Wassila nous invite à manger chez elle en attendant notre prochain rendez-vous. Professeure d'arabe avant d'être représentante syndicale, elle vit seule avec ses deux enfants dans son appartement de la banlieue sud de Tunis. En franchissant la porte d'entrée qui donne directement sur le salon, mon regard est immédiatement attiré par le portrait d'un homme au-dessus du canapé. Il s'agit du mari de Wassila, décédé il y a trois ans : "Ce n'était pas seulement un mari, c'était aussi un véritable compagnon. Nous étions à la fac ensemble, nous avons milité ensemble. C'était un véritable soutien".

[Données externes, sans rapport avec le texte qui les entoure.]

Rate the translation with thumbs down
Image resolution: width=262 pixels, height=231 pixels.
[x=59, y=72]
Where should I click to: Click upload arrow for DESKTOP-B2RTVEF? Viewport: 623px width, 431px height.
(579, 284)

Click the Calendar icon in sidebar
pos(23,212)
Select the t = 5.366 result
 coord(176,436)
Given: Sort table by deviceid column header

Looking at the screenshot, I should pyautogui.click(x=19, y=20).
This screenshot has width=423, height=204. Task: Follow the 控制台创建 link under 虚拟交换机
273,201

Une grande tristesse envahit son visage. En plus de l'affection réelle pour son mari encore palpable dans la voix, elle raconte comment le fait de rester veuve est mal vu. "Vis à vis des voisins, je ne peux pas faire venir des amis, c'est mal vu en tant que femme seule, sauf si ce sont des couples ou un groupe d'amis mixte. Le gardien, un ancien du RCD me surveille jour et nuit. Je ne peux pas faire la fête et rentrer à 4 heures du matin, les voisins parleraient." Elle rigole : "Dans ces cas-là, je préfère carrément ne pas rentrer de la nuit! On ne va pas virer le gardien même s'il surveillait sous Ben Ali. Que veux-tu que l'on fasse? On ne peut pas virer tout le monde. Il faut bien qu'il ait un travail..."

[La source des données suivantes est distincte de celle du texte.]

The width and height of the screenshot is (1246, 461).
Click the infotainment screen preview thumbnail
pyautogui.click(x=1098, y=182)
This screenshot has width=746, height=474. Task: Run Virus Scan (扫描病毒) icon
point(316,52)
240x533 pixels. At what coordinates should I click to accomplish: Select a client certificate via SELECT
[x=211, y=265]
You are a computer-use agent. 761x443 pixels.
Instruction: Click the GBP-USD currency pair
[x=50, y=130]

La pression sociale est encore très présente à l'égard des femmes. Et en tant que secrétaire adjointe régionale, Wassila est en contact permanent avec les tunisien(ne)s. " Je fais tout le temps attention à la façon dont je m'habille, surtout pour aller rencontrer les ouvriers. Je représente mon syndicat, c'est important la façon dont je me présente. Je dois pouvoir communiquer avec les ouvriers, ils me font confiance, et souvent la femme doit s'habiller d'une certaine façon chez eux. Sinon, ils me déconsidéreraient..."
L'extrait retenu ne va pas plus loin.